Lockdown e reazioni dei siciliani

In arrivo l’ennesimo Dpcm, in Italia. È in gioco la tenuta del sistema sanitario. Il Governo è pronto a varare l’orientamento da attuare ed è in corso un confronto a Palazzo Chigi, che proseguirà nella notte. Intanto, spuntano svariate ipotesi. Coprifuoco dalle 21 il compromesso tra le proposte avanzate dalle Regioni di chiusura nazionale alle 18 e la determinazione di Conte di restringere soltanto le aree in cui l’indice dei contagi è più elevato.

Tra le possibili decisioni, la chiusura delle attività commerciali dalle ore 18 e ultrasettantenni a casa. I centri commerciali chiuderebbero anche nei fine settimana. La chiusura colpirebbe anche i musei e si prevederebbe una stretta alle scuole superiori dove si applicherebbe la didattica a distanza (Dad), come pure nelle scuole medie. Stop agli sportelli per le scommesse in Tabacchi e bar, chiusura delle scuole sì ma tenuto conto dell’indice Rt locale. La parola d’ordine rimane quella di fronteggiare l’emergenza sanitaria e bloccare l’impennata dei contagi.

Nella riunione tra il Premier Conte e le forze che sostengono il Governo, sul tavolo si pone l’interruzione della mobilità interregionale, che verrebbe consentita per motivi di lavoro. Il confronto sulle prossime misure anti-Covid proseguirà domani, alle ore 9:00 tra Governo e Regioni, Province e Comuni.

Contrario ad un Lockdown generalizzato il presidente dell’Ars, Gianfranco Miccichè: “Sono sicuro che le dichiarazioni del presidente della Regione Lombardia, Attilio Fontana, non rappresentino la volontà di tutta la Lega (che altrimenti dovrebbe ricominciare a chiamarsi Lega Nord).

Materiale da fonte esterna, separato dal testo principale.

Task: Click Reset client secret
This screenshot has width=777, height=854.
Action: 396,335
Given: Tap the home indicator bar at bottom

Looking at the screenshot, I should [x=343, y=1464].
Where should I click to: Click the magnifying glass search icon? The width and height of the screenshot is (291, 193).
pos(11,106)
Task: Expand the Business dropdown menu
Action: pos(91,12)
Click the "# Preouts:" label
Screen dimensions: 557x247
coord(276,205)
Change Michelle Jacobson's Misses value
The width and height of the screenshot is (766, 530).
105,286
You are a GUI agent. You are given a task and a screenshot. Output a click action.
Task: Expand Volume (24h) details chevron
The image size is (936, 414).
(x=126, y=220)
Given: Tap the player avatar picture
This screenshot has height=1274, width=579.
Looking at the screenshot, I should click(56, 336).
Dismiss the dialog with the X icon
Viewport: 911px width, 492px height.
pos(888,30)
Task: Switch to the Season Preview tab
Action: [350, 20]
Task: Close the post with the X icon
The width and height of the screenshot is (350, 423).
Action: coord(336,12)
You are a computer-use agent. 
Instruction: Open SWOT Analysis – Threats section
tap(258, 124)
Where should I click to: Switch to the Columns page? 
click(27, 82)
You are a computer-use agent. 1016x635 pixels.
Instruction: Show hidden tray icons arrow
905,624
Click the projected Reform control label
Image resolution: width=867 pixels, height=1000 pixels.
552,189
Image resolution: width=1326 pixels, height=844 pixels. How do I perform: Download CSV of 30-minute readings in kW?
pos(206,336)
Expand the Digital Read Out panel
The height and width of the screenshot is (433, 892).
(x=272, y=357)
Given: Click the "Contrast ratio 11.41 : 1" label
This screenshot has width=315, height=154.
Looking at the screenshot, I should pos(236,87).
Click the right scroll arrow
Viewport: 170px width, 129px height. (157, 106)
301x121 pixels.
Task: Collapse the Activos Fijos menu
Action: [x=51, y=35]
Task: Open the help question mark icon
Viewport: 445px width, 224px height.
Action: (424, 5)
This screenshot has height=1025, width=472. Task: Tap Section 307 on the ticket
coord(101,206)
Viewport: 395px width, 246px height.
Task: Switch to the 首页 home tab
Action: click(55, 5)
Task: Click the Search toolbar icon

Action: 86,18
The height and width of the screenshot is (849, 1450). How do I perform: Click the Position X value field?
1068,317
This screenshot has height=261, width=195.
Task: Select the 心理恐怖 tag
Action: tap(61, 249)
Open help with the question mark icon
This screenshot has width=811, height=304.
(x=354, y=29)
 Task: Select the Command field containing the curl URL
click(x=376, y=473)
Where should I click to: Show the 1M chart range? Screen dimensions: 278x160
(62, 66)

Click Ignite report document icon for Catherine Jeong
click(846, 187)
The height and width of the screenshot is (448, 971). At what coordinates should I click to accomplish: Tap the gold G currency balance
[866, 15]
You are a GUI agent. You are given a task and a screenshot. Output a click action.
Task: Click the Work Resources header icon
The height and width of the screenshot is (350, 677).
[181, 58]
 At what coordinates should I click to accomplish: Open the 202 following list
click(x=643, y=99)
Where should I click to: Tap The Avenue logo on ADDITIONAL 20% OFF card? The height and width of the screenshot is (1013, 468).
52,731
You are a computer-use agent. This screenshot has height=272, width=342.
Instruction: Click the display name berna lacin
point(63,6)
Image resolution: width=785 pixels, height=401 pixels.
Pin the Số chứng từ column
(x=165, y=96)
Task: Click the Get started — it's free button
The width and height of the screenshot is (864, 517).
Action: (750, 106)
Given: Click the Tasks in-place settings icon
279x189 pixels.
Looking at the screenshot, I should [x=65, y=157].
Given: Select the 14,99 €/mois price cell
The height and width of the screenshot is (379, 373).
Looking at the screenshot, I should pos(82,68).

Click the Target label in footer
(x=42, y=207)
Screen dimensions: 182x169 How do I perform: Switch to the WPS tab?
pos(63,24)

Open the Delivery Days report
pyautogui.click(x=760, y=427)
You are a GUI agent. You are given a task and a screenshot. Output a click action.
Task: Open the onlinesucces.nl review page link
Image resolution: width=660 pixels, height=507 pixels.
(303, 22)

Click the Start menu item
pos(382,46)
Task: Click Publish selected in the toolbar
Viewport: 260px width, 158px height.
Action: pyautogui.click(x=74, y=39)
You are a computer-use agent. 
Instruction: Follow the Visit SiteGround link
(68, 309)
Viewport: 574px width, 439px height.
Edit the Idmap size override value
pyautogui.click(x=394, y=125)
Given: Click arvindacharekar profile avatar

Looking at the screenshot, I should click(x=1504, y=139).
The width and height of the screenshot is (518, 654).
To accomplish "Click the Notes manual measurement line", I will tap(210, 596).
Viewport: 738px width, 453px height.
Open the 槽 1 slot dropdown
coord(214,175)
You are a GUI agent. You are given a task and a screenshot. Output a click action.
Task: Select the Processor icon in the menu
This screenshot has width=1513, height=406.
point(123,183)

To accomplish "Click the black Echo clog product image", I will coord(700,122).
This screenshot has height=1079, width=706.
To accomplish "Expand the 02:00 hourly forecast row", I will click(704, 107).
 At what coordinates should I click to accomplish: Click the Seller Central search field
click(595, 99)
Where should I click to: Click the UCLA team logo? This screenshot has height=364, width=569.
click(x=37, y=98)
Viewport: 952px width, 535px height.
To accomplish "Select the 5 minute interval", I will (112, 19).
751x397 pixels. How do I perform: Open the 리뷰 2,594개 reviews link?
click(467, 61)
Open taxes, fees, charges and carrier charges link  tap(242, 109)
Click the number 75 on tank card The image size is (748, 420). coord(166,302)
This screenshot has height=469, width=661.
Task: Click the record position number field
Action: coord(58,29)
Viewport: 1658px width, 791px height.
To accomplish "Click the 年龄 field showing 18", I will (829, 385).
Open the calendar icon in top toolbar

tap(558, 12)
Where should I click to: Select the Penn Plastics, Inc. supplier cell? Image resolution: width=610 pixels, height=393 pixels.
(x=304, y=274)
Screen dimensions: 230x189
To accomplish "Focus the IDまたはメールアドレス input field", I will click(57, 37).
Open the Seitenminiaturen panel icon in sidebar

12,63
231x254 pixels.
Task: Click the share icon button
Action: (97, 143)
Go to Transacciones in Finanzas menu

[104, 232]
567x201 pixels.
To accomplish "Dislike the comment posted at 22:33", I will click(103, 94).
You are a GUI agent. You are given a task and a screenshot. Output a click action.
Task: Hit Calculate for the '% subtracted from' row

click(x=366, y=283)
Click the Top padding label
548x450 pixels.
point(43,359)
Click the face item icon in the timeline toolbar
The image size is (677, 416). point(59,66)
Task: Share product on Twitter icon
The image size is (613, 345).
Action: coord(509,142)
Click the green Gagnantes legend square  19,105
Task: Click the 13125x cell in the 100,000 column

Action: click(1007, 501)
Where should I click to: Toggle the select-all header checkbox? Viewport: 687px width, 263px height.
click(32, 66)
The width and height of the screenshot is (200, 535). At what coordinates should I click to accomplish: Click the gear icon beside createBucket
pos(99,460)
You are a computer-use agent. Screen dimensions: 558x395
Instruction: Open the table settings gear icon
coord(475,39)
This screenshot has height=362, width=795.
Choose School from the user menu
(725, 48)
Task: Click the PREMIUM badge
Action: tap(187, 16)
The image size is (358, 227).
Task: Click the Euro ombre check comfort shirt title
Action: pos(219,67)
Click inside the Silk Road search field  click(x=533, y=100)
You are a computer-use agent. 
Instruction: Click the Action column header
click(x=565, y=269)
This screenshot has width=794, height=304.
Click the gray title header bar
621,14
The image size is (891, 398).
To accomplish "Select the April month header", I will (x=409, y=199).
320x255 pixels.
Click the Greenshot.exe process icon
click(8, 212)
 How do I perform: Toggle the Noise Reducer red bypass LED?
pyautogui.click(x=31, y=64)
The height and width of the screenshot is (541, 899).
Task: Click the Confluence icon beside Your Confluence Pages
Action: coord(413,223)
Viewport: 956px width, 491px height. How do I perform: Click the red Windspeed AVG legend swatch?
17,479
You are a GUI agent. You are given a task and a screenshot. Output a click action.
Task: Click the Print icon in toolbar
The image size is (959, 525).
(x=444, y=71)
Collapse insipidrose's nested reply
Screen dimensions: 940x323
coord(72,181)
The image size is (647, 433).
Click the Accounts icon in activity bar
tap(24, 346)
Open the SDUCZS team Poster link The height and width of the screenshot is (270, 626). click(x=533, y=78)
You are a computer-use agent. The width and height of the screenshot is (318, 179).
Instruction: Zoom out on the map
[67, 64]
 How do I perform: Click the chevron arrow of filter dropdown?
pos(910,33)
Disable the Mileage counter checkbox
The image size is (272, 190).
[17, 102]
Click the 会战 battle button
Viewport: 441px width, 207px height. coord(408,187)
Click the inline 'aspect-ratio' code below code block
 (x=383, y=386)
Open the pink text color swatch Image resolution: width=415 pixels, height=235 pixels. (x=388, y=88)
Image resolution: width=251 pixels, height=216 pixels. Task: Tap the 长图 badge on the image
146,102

Qui in Sicilia abbiamo pagato a marzo un prezzo pazzesco per un errore del Governo sulla generalizzazione della chiusura. Non siamo intenzionati a pagarlo nuovamente”.

Sul profilo social Facebook, ha scritto: “A marzo i presidenti delle regioni del Nord hanno preteso che si chiudesse tutta l’Italia facendoci perdere oltre 9 miliardi. Ma noi avevamo, in tutta la Sicilia, meno contagiati della sola provincia di Como e ora ci riprovano. Il presidente Nello Musumeci adesso non accetti per la seconda volta questo ricatto. Chiudano solo le regioni del nord, noi non siamo in emergenza. La nostra economia così debole subirebbe un colpo davvero mortale da cui non sarebbe possibile riprendersi.

Sul tema, il presidente della Regione, Nello Musumeci: “È appena finita la riunione delle Regioni italiane con il Governo, i Comuni e le Province. C’è una condivisione di fondo tra tutti i livelli amministrativi dello Stato: la drammatica situazione che in tutta Europa sta condizionando la vita di milioni di persone. La nostra posizione è uniforme a quella di tutte le Regioni italiane. Due le priorità che poniamo: la riduzione della mobilità e l’adozione di piani terapeutici/farmacologici per l’assistenza al domicilio, limitando così la pressione sugli ospedali.

Proseguirà domani il confronto, sul testo del nuovo Dpcm che, speriamo, stavolta sia davvero condiviso. Vedo un crescente allarme sociale e di questo dobbiamo essere tutti consapevoli. Scelte forti ma non chiare diventano per i cittadini difficili da accettare. Non ci possiamo permettere errori. Più cresce la mobilità delle persone più crescono le probabilità di contagio. Per questo motivo stiamo valutando la possibilità, assieme alle altre Regioni ed al governo centrale, di ridurre ogni occasione di movimento non proprio necessario. Altra priorità resta la riduzione della pressione sui Pronto Soccorso ospedalieri dei positivi o di quelli che temono di esserlo. Serve quindi più collaborazione da parte della medicina di base affinché si intervenga nel domicilio di chi ne ha necessità”.